== Segment start ==
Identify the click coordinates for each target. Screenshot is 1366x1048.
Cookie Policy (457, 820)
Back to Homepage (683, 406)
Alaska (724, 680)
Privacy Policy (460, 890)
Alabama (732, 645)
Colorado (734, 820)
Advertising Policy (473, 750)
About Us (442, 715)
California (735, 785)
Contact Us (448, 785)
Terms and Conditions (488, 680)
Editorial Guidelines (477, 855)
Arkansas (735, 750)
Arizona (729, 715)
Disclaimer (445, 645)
== Segment end ==
== Segment start ==
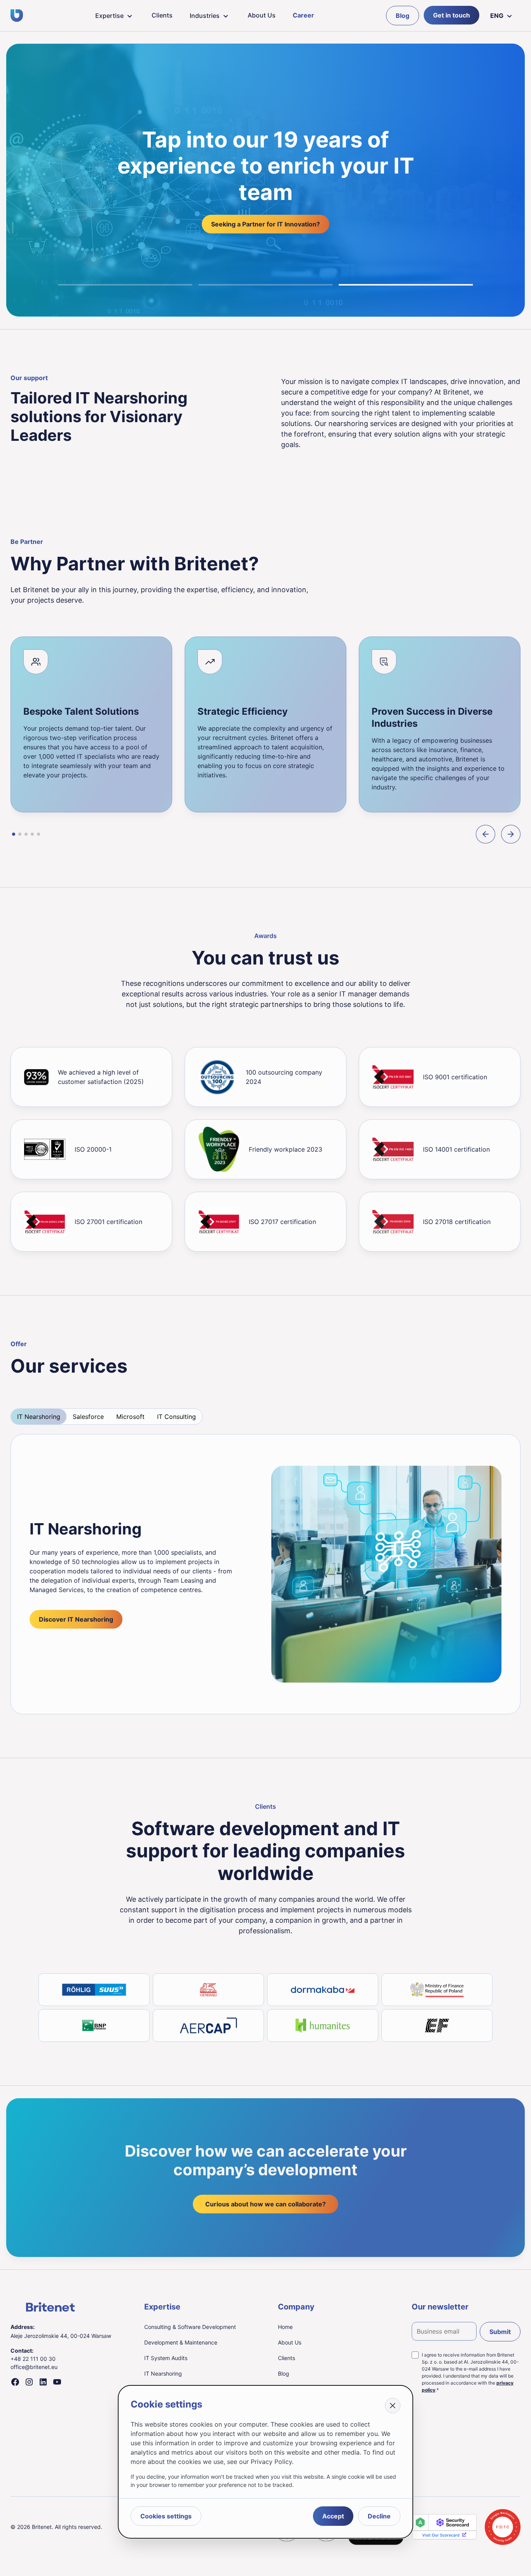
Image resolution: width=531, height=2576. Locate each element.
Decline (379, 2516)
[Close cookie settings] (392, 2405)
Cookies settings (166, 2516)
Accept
== Segment end ==
**Work to complete**. All that is wanted is a faithful reproduction of the line above with "Contact Us (448, 785)", the line with "Disclaimer (445, 645)", and every line in between.

**Your response**.
Contact Us (448, 785)
Terms and Conditions (488, 680)
Editorial Guidelines (477, 855)
Arkansas (735, 750)
Arizona (729, 715)
Disclaimer (445, 645)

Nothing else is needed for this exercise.